RECORD EXTRACTS:
+--

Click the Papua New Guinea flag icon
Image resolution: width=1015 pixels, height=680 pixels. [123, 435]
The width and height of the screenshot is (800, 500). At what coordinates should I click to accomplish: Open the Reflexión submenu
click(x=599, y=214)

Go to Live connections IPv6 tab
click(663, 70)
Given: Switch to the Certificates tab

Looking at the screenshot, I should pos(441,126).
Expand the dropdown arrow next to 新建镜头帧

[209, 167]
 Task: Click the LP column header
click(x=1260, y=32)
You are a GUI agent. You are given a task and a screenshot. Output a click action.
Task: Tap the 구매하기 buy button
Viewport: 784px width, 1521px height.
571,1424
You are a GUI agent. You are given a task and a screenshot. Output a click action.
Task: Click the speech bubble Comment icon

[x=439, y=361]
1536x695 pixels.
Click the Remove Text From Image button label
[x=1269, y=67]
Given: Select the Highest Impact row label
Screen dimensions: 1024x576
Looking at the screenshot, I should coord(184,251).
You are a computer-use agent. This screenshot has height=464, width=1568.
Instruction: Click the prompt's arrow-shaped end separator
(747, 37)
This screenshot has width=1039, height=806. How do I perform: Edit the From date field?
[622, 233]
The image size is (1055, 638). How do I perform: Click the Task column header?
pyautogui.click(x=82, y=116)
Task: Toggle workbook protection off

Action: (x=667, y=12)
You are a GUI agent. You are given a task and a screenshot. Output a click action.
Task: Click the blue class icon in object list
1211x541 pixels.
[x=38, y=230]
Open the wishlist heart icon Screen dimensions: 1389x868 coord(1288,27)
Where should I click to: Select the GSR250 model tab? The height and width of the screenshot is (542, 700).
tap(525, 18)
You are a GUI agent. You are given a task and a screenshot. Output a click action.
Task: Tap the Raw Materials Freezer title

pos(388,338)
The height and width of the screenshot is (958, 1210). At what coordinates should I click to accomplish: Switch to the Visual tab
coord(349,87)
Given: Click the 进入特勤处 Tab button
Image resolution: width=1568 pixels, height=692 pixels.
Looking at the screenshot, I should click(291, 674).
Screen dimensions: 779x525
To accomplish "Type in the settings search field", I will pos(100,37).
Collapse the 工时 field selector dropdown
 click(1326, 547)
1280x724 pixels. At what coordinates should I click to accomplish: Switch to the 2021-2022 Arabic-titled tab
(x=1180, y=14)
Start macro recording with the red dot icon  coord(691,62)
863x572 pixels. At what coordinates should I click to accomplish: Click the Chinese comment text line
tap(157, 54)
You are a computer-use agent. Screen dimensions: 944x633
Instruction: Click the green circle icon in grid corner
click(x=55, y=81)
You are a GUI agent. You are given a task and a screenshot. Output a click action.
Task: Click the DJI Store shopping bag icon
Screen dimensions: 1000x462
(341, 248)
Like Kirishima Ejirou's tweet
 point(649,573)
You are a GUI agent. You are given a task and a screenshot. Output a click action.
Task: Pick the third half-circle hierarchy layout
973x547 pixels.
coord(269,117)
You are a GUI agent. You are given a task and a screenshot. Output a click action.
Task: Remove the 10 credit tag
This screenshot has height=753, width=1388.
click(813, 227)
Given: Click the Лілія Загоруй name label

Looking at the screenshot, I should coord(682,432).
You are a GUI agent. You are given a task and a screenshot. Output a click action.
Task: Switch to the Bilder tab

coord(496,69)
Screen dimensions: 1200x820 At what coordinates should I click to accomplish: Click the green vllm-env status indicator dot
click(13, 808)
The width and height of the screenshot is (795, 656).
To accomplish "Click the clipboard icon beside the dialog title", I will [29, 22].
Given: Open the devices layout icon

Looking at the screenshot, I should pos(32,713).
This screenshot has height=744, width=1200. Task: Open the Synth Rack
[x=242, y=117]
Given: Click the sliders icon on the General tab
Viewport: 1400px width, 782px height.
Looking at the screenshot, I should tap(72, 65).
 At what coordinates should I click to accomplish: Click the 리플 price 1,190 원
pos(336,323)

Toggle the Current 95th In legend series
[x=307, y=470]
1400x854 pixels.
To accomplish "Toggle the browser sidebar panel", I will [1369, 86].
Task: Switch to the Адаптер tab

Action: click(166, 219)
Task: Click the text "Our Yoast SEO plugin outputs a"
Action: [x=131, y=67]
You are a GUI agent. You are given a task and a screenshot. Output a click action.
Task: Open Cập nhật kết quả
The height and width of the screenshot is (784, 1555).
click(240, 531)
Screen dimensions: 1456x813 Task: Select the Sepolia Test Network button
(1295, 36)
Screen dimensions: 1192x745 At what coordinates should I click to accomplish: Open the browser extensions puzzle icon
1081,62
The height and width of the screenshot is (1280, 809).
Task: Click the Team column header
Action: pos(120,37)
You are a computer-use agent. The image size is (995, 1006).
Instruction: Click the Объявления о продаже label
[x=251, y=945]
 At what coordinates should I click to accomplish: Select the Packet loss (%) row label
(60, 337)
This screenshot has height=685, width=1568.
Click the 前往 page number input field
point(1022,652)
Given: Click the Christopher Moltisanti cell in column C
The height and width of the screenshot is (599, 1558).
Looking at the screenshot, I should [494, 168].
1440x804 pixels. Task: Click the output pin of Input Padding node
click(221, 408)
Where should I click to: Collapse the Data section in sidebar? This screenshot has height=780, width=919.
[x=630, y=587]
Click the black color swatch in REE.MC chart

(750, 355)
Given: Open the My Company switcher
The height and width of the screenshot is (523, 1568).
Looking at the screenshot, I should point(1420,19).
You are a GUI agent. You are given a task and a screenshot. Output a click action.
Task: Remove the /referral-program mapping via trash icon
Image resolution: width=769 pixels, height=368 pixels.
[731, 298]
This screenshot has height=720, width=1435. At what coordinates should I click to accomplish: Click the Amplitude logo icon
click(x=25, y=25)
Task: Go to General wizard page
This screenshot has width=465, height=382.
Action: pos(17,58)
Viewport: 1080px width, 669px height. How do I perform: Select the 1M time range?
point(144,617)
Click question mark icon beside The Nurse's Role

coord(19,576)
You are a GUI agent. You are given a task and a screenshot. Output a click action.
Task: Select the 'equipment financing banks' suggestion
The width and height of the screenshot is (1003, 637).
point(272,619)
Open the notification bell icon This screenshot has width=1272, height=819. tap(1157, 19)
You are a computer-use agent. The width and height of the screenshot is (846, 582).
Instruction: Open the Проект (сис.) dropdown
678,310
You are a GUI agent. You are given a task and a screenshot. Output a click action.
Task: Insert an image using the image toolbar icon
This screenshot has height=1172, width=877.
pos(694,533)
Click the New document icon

+--

ABOUT THIS EXERCISE:
Here you need to write out the listing above exactly, from its first line to its last.

TASK OUTPUT:
Click the Papua New Guinea flag icon
Image resolution: width=1015 pixels, height=680 pixels. [123, 435]
The width and height of the screenshot is (800, 500). At what coordinates should I click to accomplish: Open the Reflexión submenu
click(x=599, y=214)

Go to Live connections IPv6 tab
click(663, 70)
Given: Switch to the Certificates tab

Looking at the screenshot, I should pos(441,126).
Expand the dropdown arrow next to 新建镜头帧

[209, 167]
 Task: Click the LP column header
click(x=1260, y=32)
You are a GUI agent. You are given a task and a screenshot. Output a click action.
Task: Tap the 구매하기 buy button
Viewport: 784px width, 1521px height.
571,1424
You are a GUI agent. You are given a task and a screenshot. Output a click action.
Task: Click the speech bubble Comment icon

[x=439, y=361]
1536x695 pixels.
Click the Remove Text From Image button label
[x=1269, y=67]
Given: Select the Highest Impact row label
Screen dimensions: 1024x576
Looking at the screenshot, I should coord(184,251).
You are a computer-use agent. This screenshot has height=464, width=1568.
Instruction: Click the prompt's arrow-shaped end separator
(747, 37)
This screenshot has width=1039, height=806. How do I perform: Edit the From date field?
[622, 233]
The image size is (1055, 638). How do I perform: Click the Task column header?
pyautogui.click(x=82, y=116)
Task: Toggle workbook protection off

Action: (x=667, y=12)
You are a GUI agent. You are given a task and a screenshot. Output a click action.
Task: Click the blue class icon in object list
1211x541 pixels.
[x=38, y=230]
Open the wishlist heart icon Screen dimensions: 1389x868 coord(1288,27)
Where should I click to: Select the GSR250 model tab? The height and width of the screenshot is (542, 700).
tap(525, 18)
You are a GUI agent. You are given a task and a screenshot. Output a click action.
Task: Tap the Raw Materials Freezer title

pos(388,338)
The height and width of the screenshot is (958, 1210). At what coordinates should I click to accomplish: Switch to the Visual tab
coord(349,87)
Given: Click the 进入特勤处 Tab button
Image resolution: width=1568 pixels, height=692 pixels.
Looking at the screenshot, I should click(291, 674).
Screen dimensions: 779x525
To accomplish "Type in the settings search field", I will pos(100,37).
Collapse the 工时 field selector dropdown
 click(1326, 547)
1280x724 pixels. At what coordinates should I click to accomplish: Switch to the 2021-2022 Arabic-titled tab
(x=1180, y=14)
Start macro recording with the red dot icon  coord(691,62)
863x572 pixels. At what coordinates should I click to accomplish: Click the Chinese comment text line
tap(157, 54)
You are a computer-use agent. Screen dimensions: 944x633
Instruction: Click the green circle icon in grid corner
click(x=55, y=81)
You are a GUI agent. You are given a task and a screenshot. Output a click action.
Task: Click the DJI Store shopping bag icon
Screen dimensions: 1000x462
(341, 248)
Like Kirishima Ejirou's tweet
 point(649,573)
You are a GUI agent. You are given a task and a screenshot. Output a click action.
Task: Pick the third half-circle hierarchy layout
973x547 pixels.
coord(269,117)
You are a GUI agent. You are given a task and a screenshot. Output a click action.
Task: Remove the 10 credit tag
This screenshot has height=753, width=1388.
click(813, 227)
Given: Click the Лілія Загоруй name label

Looking at the screenshot, I should coord(682,432).
You are a GUI agent. You are given a task and a screenshot. Output a click action.
Task: Switch to the Bilder tab

coord(496,69)
Screen dimensions: 1200x820 At what coordinates should I click to accomplish: Click the green vllm-env status indicator dot
click(13, 808)
The width and height of the screenshot is (795, 656).
To accomplish "Click the clipboard icon beside the dialog title", I will [29, 22].
Given: Open the devices layout icon

Looking at the screenshot, I should pos(32,713).
This screenshot has height=744, width=1200. Task: Open the Synth Rack
[x=242, y=117]
Given: Click the sliders icon on the General tab
Viewport: 1400px width, 782px height.
Looking at the screenshot, I should tap(72, 65).
 At what coordinates should I click to accomplish: Click the 리플 price 1,190 원
pos(336,323)

Toggle the Current 95th In legend series
[x=307, y=470]
1400x854 pixels.
To accomplish "Toggle the browser sidebar panel", I will [1369, 86].
Task: Switch to the Адаптер tab

Action: click(166, 219)
Task: Click the text "Our Yoast SEO plugin outputs a"
Action: [x=131, y=67]
You are a GUI agent. You are given a task and a screenshot. Output a click action.
Task: Open Cập nhật kết quả
The height and width of the screenshot is (784, 1555).
click(240, 531)
Screen dimensions: 1456x813 Task: Select the Sepolia Test Network button
(1295, 36)
Screen dimensions: 1192x745 At what coordinates should I click to accomplish: Open the browser extensions puzzle icon
1081,62
The height and width of the screenshot is (1280, 809).
Task: Click the Team column header
Action: pos(120,37)
You are a computer-use agent. The image size is (995, 1006).
Instruction: Click the Объявления о продаже label
[x=251, y=945]
 At what coordinates should I click to accomplish: Select the Packet loss (%) row label
(60, 337)
This screenshot has height=685, width=1568.
Click the 前往 page number input field
point(1022,652)
Given: Click the Christopher Moltisanti cell in column C
The height and width of the screenshot is (599, 1558).
Looking at the screenshot, I should [494, 168].
1440x804 pixels. Task: Click the output pin of Input Padding node
click(221, 408)
Where should I click to: Collapse the Data section in sidebar? This screenshot has height=780, width=919.
[x=630, y=587]
Click the black color swatch in REE.MC chart

(750, 355)
Given: Open the My Company switcher
The height and width of the screenshot is (523, 1568).
Looking at the screenshot, I should point(1420,19).
You are a GUI agent. You are given a task and a screenshot. Output a click action.
Task: Remove the /referral-program mapping via trash icon
Image resolution: width=769 pixels, height=368 pixels.
[731, 298]
This screenshot has height=720, width=1435. At what coordinates should I click to accomplish: Click the Amplitude logo icon
click(x=25, y=25)
Task: Go to General wizard page
This screenshot has width=465, height=382.
Action: pos(17,58)
Viewport: 1080px width, 669px height. How do I perform: Select the 1M time range?
point(144,617)
Click question mark icon beside The Nurse's Role

coord(19,576)
You are a GUI agent. You are given a task and a screenshot. Output a click action.
Task: Select the 'equipment financing banks' suggestion
The width and height of the screenshot is (1003, 637).
point(272,619)
Open the notification bell icon This screenshot has width=1272, height=819. tap(1157, 19)
You are a computer-use agent. The width and height of the screenshot is (846, 582).
Instruction: Open the Проект (сис.) dropdown
678,310
You are a GUI agent. You are given a task and a screenshot. Output a click action.
Task: Insert an image using the image toolbar icon
This screenshot has height=1172, width=877.
pos(694,533)
Click the New document icon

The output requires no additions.